(30.) How many men almost stifle you with their demonstrations of friendship, and pretend to love and esteem you in private, who are embarrassed when they meet you in public, and at the kingʼs levée, or at mass at Versailles, look another way, and do all they can to avoid you. There are few courtiers who have sufficient greatness of soul or confidence in themselves to dare to honour in public a man of merit but who does not occupy a grand post.

(31.) I see a man surrounded and followed by a crowd, but he is in office. I see another to whom every one says a few words, but he is a court favourite; a third is embraced and caressed even by persons of high rank, but he is wealthy; a fourth is stared at by all, and pointed at, but he is learned and eloquent. I perceive one whom nobody omits bowing to, but he is a bad man. I should like to see a man courted who is merely good and nothing else.
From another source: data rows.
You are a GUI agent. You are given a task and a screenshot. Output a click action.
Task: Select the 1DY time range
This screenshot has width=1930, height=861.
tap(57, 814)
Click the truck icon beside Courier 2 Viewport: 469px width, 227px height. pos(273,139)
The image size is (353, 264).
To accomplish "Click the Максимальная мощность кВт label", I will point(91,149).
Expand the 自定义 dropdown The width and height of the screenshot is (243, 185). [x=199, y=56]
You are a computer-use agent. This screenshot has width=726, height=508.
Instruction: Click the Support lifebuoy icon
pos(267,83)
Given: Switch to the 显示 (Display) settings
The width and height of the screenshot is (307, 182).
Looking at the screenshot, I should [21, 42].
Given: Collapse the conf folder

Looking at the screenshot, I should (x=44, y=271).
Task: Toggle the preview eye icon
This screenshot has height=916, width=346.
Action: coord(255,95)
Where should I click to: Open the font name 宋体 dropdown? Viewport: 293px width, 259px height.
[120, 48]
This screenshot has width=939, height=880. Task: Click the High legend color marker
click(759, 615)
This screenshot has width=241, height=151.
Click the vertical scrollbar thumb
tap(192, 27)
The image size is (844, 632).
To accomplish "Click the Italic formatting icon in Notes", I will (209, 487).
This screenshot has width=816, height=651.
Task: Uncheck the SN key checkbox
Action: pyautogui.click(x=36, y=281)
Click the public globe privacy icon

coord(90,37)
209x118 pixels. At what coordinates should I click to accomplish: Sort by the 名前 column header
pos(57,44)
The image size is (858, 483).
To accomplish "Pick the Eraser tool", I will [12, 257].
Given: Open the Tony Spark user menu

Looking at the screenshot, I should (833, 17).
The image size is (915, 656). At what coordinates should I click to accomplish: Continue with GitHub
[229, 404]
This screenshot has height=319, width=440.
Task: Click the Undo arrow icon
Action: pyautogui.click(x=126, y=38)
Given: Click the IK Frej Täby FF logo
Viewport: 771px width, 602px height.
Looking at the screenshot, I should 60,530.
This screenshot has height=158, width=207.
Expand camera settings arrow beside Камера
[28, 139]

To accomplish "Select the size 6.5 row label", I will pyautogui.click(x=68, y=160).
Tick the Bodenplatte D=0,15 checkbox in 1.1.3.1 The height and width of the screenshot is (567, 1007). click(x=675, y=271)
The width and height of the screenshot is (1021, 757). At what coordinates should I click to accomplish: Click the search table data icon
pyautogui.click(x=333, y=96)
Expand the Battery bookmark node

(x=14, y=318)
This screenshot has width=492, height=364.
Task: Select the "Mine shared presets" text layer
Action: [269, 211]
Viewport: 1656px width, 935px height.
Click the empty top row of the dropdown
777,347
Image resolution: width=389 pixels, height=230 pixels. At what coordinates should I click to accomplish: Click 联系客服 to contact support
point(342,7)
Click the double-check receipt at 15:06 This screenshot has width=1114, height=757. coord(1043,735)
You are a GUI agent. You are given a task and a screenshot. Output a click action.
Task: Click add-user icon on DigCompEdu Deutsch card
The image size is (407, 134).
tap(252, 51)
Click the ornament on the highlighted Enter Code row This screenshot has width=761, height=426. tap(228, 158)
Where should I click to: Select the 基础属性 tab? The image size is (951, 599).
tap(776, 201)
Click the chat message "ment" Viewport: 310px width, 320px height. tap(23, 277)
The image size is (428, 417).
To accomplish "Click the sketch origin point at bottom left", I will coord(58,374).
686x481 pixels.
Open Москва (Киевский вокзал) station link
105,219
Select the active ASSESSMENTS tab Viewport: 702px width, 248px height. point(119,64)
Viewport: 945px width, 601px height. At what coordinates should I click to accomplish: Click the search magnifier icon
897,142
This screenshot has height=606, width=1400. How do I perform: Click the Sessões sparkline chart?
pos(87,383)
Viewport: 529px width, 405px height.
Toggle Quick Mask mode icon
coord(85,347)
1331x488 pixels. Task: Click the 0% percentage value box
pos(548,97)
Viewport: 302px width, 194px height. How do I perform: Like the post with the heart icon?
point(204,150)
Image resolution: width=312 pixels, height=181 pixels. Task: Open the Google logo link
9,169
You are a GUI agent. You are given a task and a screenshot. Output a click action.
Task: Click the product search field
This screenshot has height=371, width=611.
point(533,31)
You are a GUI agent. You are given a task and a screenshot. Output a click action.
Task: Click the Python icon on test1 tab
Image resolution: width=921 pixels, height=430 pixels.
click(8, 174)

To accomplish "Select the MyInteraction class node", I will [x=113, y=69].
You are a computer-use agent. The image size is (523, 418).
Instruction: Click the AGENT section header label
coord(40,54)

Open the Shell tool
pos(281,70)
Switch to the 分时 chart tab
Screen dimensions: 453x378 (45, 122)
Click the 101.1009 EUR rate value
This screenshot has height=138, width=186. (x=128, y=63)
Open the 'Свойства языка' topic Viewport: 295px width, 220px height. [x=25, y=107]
(32.) When a man is appointed to a new post he is inundated with praises, which flood the courtyards, the chapel, overflow the grand staircase, the vestibules, the galleries, and all the rooms of the palace;[401] he has quite enough of them, and can no longer bear it. There are not two different opinions about him; those of envy and jealousy are the same as those of adulation; every one is carried away by the raging torrent which forces a person to say what he thinks of such a man, or what he does not think of him, and often to commend a man of whom he has no knowledge. If such a man has any intelligence, merit, or valour, he becomes in one moment a genius of the first order, a hero, a demi-god; he is so extravagantly flattered in all the portraits painted of him that he appears disagreeably ugly when compared with any of them; it is impossible for him ever to reach the point to which servility and adulation would have him rise; he blushes at his own reputation. But let him not be so firmly established in the post in which he has been placed as people thought he was, and the world will without difficulty entertain another opinion. If his downfall be complete, then the very men who were instrumental in raising him so high by their applause and praise are quite ready to overwhelm him with the greatest contempt; I mean, there are none who will despise him more, blame him with greater acrimony, or deny him with more contumely than those very men who were most impassioned in speaking well of him.[402]

(33.) It may be justly said that it is easier to get appointed to an eminent and difficult post than to keep it.

(34.) We see men fallen from a high estate for those very faults for which they were appointed to it.

(35.) At court there are two ways of dismissing or discharging servants and dependants; to be angry with them, or to make them so angry with us that they leave us of their own accord.

(36.) Courtiers speak well of a man for two reasons: firstly, that he may know they have commended him; and secondly, that he may say the same of them.

(37.) It is as dangerous at court to make any advances as it is embarrassing not to make them.

(38.) There are some people who, if they do not know the name or the face of a man, make this a pretence for laughing at him. They ask who that man is; it is not Rousseau, Fabry, or La Couture,[403] for then they would know him.